A further surprise was lot 380, a large Majolica urn described as of “exhibition quality”. It was the subject of a bidding war between an online buyer from the US and a woman in the room. The 19th century urn is destined for the US after the gavel fell for the American buyer at €16,000. It had an original estimate of €1,000-€1,500.

Further lots selling for well over their estimates were lot 365, a 19th century mahogany four-poster bed “with sheets and all” which sold for €6,000 (€1,500-€1,600), and lot 503, another four-poster bed which achieved more than 10 times its lower estimate of €600-€800 when selling for €7,000.

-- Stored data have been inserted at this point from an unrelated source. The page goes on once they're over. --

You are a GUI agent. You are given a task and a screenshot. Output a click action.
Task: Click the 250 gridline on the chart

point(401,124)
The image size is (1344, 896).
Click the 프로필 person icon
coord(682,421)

A pair of wall-mounted 19th century Baccarat crystal sconces achieved €2,400 (lot 239, €1,500-€2,000), and lot 256, a pair of Chinese Chippendale-style chairs with an estimate of €500-€700, sold for €1,400.

The lunar photograph from 1863 by Henry Draper sold for €5,600 (lot 304, €7,000-€11,000), and Sir Frederick William Burton's A Lady and her Child achieved €5,600 (€5,000-€7,000).

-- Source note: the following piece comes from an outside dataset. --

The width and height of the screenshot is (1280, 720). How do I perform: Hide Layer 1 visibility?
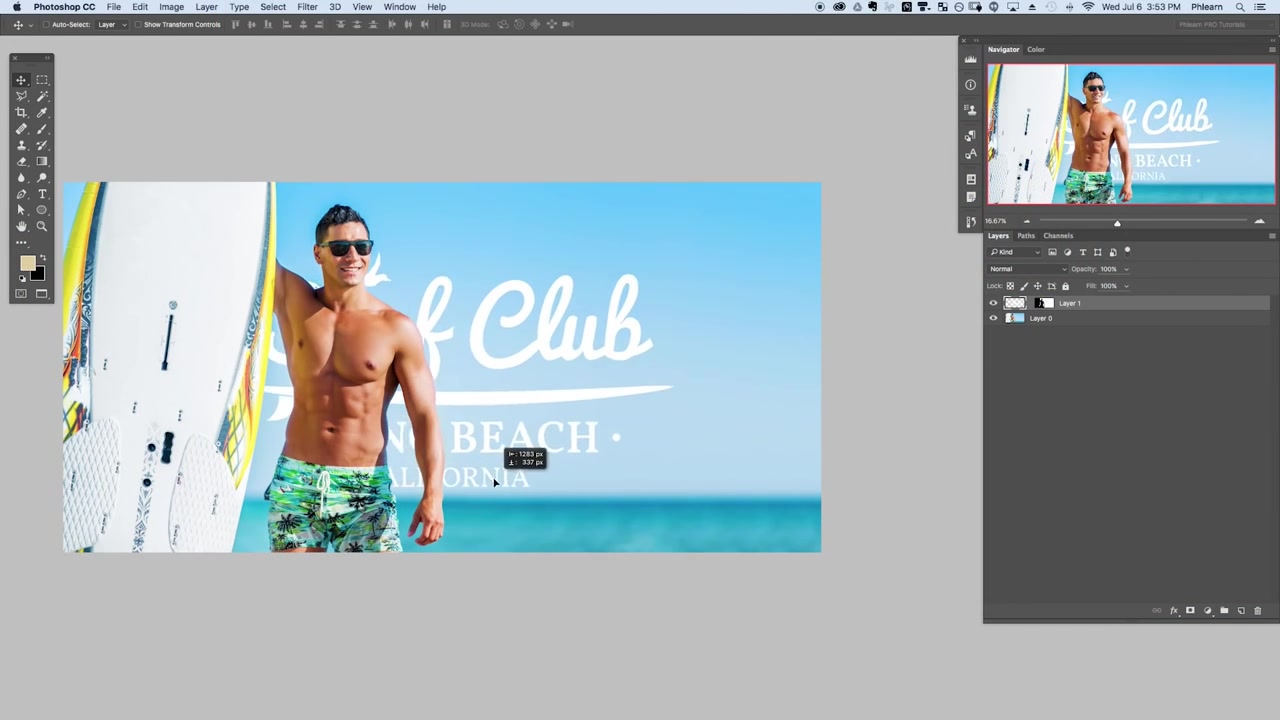pos(993,303)
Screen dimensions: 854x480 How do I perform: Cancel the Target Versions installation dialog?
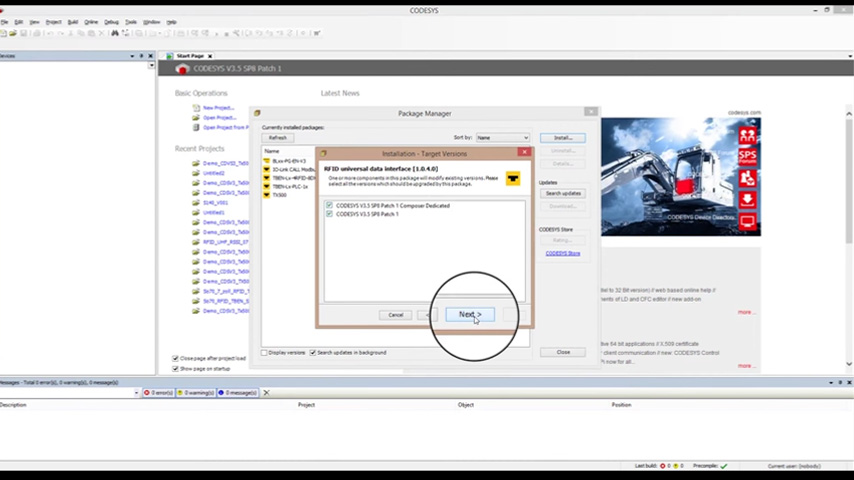(396, 315)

Elsewhere in the auction rooms on Monday, Whyte’s Irish and international art sale in the RDS grossed over €1.25 million, with almost 90 per cent sold.

Bull, a bronze sculpture by Anthony Scott, sold for €9,000, three times its lower estimate of €3,000-€5,000. James Humbert Craig's  Flax Growing Northern Ireland, an oil painted for the Empire Marketing Board to promote the linen industry in 1927, achieved €54,000, well above its estimate of €20,000-€30,000.

Making its first appearance at an auction was Justice by Jack B Yeats, which achieved €150,000 (€100,000-€150,000). Study for a Family by Louis le Brocquy sold for €49,000, just shy of it lower estimate of €50,000.

Recent sales of Irish art in London were The Bridge by Stanhope Alexander Forbes, which sold through Bonhams for €108,559, and Head of a Boy,a much-publicised portrait of the late Guinness heir Garech Browne, which sold through Sotheby's for €6,692,215.

Also sold through Sotheby’s was Sean Scully’s stacked horizon painting Landline Red Blue, with the hammer dropping at €932,330. (Sale prices for Bonhams and Sotheby’s include the buyer’s premium).